Thank you for such a prompt response at something like 3 a.m.! What _is_ the standard form for dates (especially in 1790)? And does one use "välkommen" or "välkomna" if people might arrive either singly or in groups? (I think most will arrive one at a time, so I should use the singular form, but I am curious about how Swedish approaches ambiguity about that.)


----------



## sakvaka

As a nonnative, I think the correct form would be _den 3 juli 1790_ (pronunciation: den tredje juli sjuttonhundranitti[o]). Note! Without any periods and including the determinative article.

By the way, are you sure you are referring to the right gulf? _Bottniska viken_ is the Gulf of Bothnia, near Sweden and the Swedish-speaking regions of Finland, and _Finska viken_ is the Gulf of Finland, bordering the South of Finland and Estonia.


----------



## AutumnOwl

"Välkomna till Finska viken den 3 juli 1790"


----------



## Tjahzi

We had a thread dealing with _välkommen_ vs _välkomna_ a few months ago... I believe some people used the forms interchangeably, but technically, they are short forms of "du/ni är _välkommen_/_välkomna_". As such, what matters is how many people are addressed, not how many that are actually coming.
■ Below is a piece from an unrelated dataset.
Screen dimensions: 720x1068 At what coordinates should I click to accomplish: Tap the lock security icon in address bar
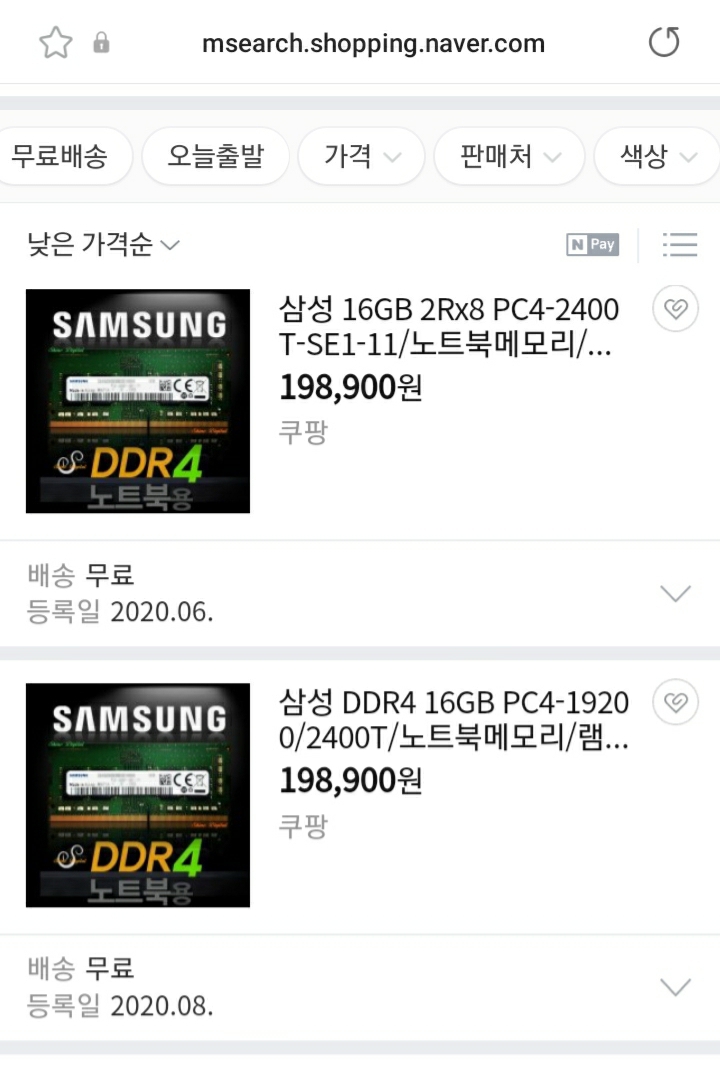point(102,42)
(You were lucky, I just got home and checked the forums. )


----------



## Fabulist

sakvaka said:


> As a nonnative, I think the correct form would be _den 3 juli 1790_ (pronunciation: den tredje juli sjuttonhundranitti[o]). Note! Without any periods and including the determinative article.
> 
> By the way, are you sure you are referring to the right gulf? _Bottniska viken_ is the Gulf of Bothnia, near Sweden and the Swedish-speaking regions of Finland, and _Finska viken_ is the Gulf of Finland, bordering the South of Finland and Estonia.
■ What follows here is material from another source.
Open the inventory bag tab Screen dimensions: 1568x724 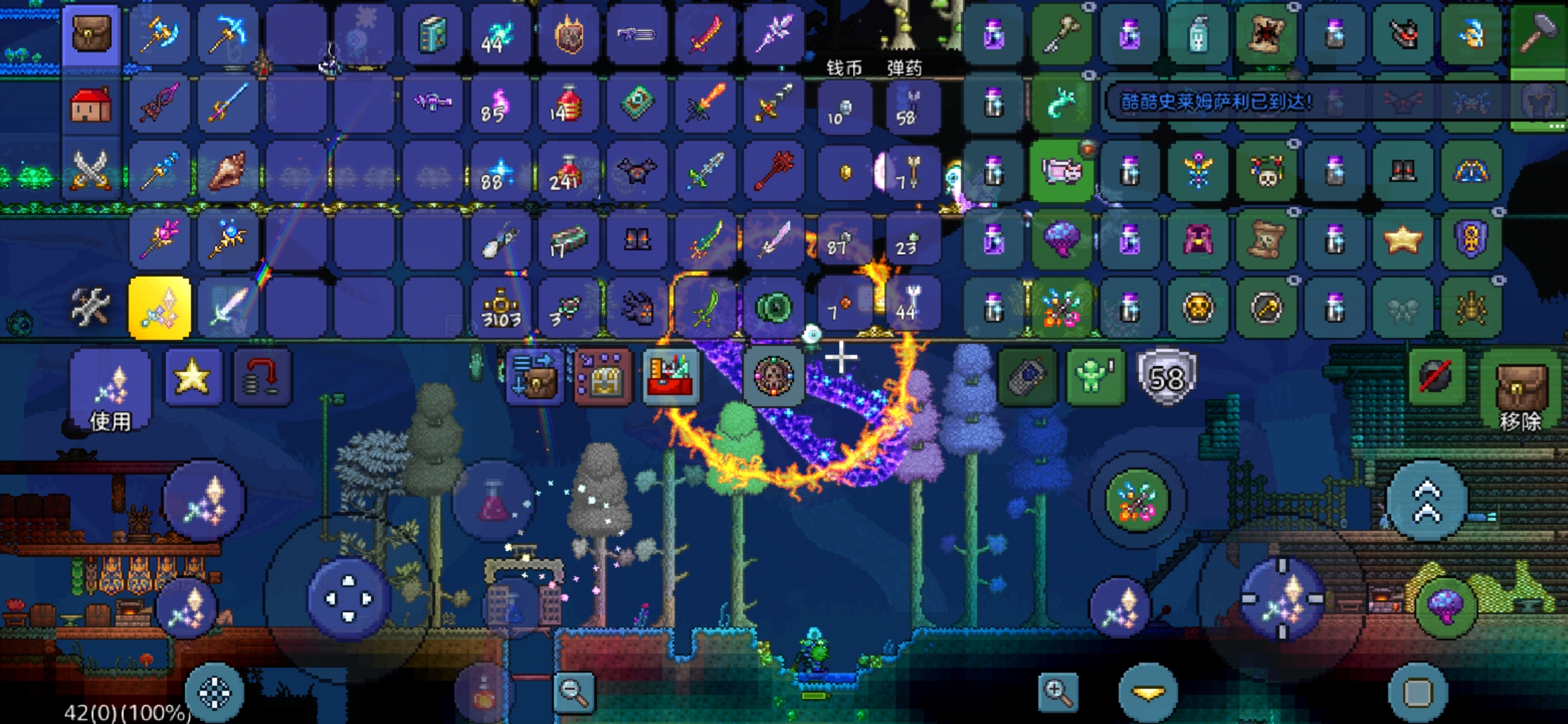pyautogui.click(x=92, y=35)
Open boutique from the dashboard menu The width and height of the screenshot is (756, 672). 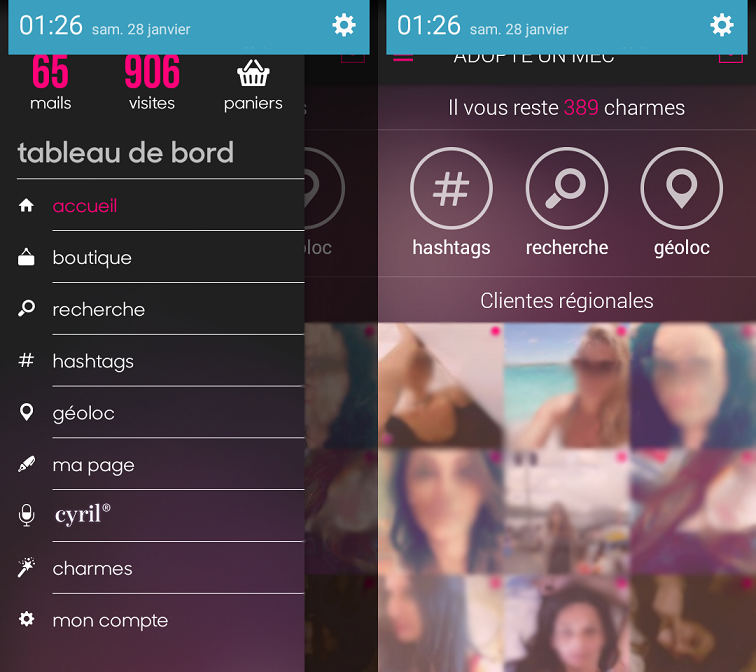[x=92, y=258]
Thank you.  I am welcoming people in Swedish and Russian to a simulation of a naval battle between Swedish and Russian warships that occurred (or could have occurred) off the island of Hogland, in the Gulf of Finland south of Vyborg on July 3, 1790.  (Probably none of the participants is fluent in either Swedish _or_ Russian, but I want to know that I have it right.)  The Russians name that eastward extension of the Baltic Sea for Finland, too.  The area bounded by Finland on the north, Ingria on the east, and Estonia on the south was the scene of many naval battles between the Swedes and the Russians between 1714 and 1809.
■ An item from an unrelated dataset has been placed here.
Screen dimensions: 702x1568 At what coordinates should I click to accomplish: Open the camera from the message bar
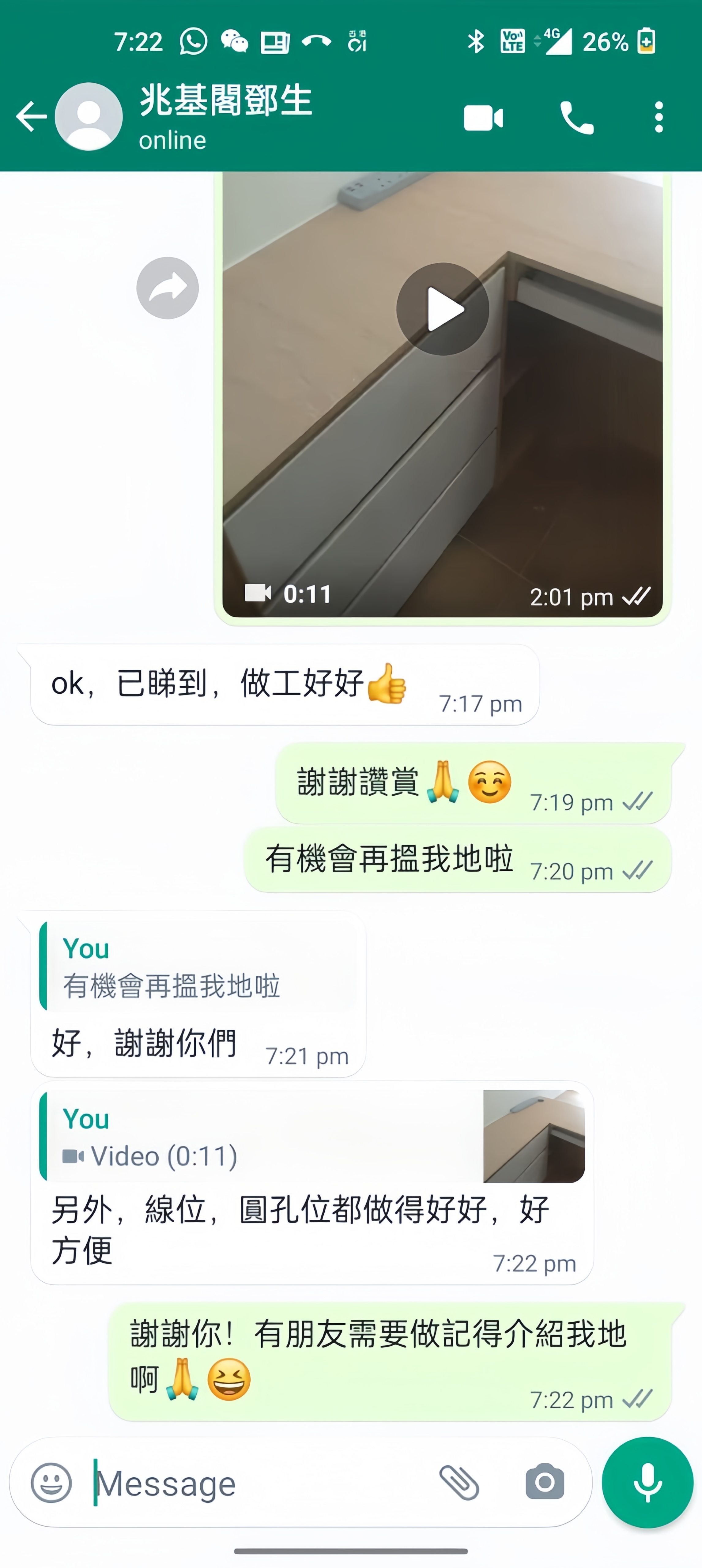(x=545, y=1483)
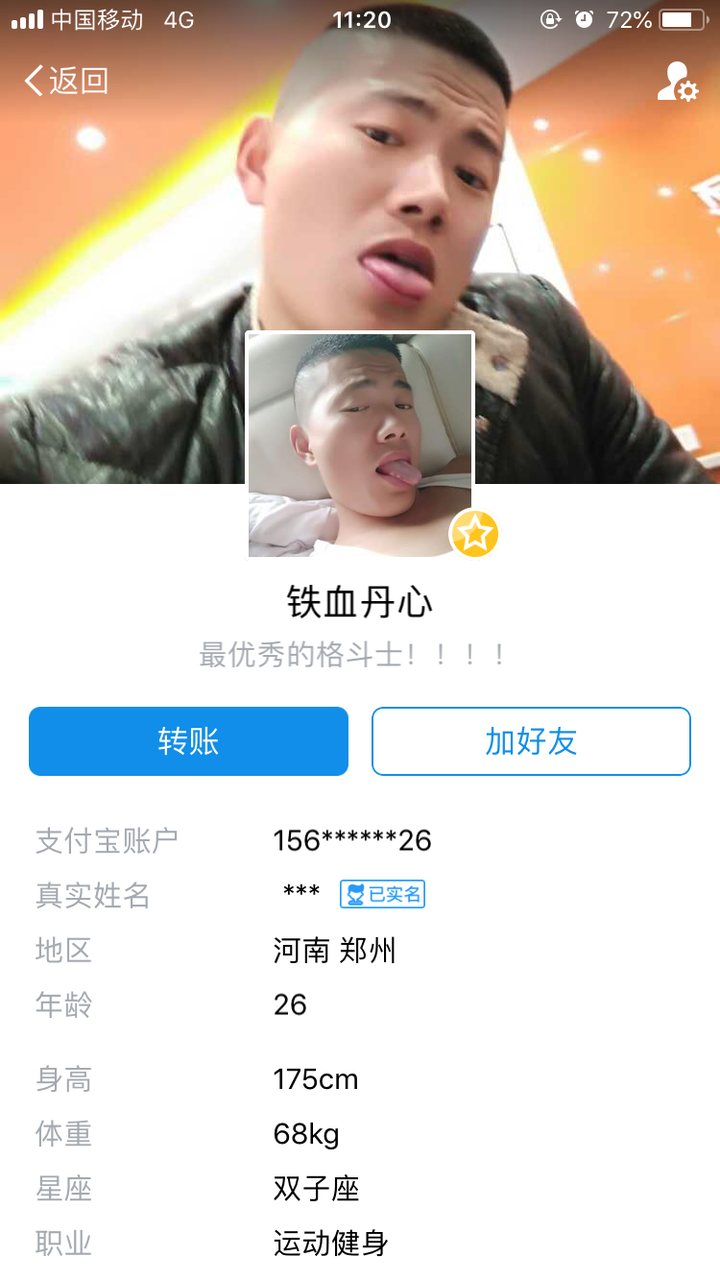Viewport: 720px width, 1281px height.
Task: Go back using the 返回 button
Action: pos(67,81)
My thanks also to Tjahazi and to Autumn Owl.


----------



## Tjahzi

Wow, sounds interesting. I'd say it's _Добро пожаловать на Финский залив, 3 июня 1790_ in Russian.


----------



## Fabulist

After an extended discussion about changes in terminology and about what various parts of the Gulf of Finland were called in Russian at different times, that's close to the consensus in the Russian forum for 18th-century Russian, except that it should be _в Финской заливъ _and _іюня_ in pre-Revolutionary spelling. 

I mostly post in the English-only forum, where we're not allowed to mix languages.


----------